_WHAT THE TASK ASKS:_
The response must contain each line of the material that holds "will".

=== Begin Enclosure ===

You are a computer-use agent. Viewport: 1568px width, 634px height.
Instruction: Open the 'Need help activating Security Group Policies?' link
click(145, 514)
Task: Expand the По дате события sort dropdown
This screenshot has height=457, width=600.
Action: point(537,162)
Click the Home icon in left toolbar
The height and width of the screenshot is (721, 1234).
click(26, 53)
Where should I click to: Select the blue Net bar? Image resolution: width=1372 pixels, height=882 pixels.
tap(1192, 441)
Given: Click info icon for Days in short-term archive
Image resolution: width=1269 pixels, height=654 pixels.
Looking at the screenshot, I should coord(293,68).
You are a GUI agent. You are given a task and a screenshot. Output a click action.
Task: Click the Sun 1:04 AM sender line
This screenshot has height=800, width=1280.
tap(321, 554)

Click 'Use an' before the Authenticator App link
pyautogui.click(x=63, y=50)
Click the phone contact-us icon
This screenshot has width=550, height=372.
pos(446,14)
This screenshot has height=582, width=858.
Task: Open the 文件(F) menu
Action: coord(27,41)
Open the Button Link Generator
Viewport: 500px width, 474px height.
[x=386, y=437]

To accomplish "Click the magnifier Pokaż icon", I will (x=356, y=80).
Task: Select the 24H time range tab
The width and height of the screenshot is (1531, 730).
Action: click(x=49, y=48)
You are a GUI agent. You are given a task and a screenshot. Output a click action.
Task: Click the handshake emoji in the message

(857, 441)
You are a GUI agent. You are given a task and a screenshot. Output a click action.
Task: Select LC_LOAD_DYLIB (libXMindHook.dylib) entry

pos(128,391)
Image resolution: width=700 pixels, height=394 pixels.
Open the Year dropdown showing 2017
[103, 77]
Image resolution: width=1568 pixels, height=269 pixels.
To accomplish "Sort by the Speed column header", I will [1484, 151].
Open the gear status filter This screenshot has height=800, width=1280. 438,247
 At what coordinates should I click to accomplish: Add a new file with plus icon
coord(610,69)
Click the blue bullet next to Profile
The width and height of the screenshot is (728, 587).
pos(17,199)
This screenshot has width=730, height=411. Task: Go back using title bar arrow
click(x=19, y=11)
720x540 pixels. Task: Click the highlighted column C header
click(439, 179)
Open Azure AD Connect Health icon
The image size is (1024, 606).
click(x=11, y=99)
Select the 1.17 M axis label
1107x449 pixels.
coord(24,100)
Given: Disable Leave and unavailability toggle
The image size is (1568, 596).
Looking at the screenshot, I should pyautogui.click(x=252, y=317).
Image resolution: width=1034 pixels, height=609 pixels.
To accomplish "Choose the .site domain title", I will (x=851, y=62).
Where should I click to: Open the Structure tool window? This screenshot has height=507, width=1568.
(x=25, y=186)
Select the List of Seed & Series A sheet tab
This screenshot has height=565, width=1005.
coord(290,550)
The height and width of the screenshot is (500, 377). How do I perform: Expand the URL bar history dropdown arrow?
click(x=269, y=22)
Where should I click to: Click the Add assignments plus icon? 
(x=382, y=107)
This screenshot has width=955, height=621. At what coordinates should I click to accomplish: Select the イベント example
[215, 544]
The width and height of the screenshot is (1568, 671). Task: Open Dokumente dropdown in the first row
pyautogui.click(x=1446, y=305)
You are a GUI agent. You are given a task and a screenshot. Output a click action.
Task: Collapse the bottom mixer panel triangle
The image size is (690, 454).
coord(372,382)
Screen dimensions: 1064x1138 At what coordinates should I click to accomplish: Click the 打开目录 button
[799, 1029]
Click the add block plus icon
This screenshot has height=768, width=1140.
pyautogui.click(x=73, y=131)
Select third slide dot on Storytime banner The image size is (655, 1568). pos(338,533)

=== End Enclosure ===

_SOLUTION:_
To accomplish "Click the magnifier Pokaż icon", I will (x=356, y=80).
To accomplish "Sort by the Speed column header", I will [1484, 151].
To accomplish "Choose the .site domain title", I will (x=851, y=62).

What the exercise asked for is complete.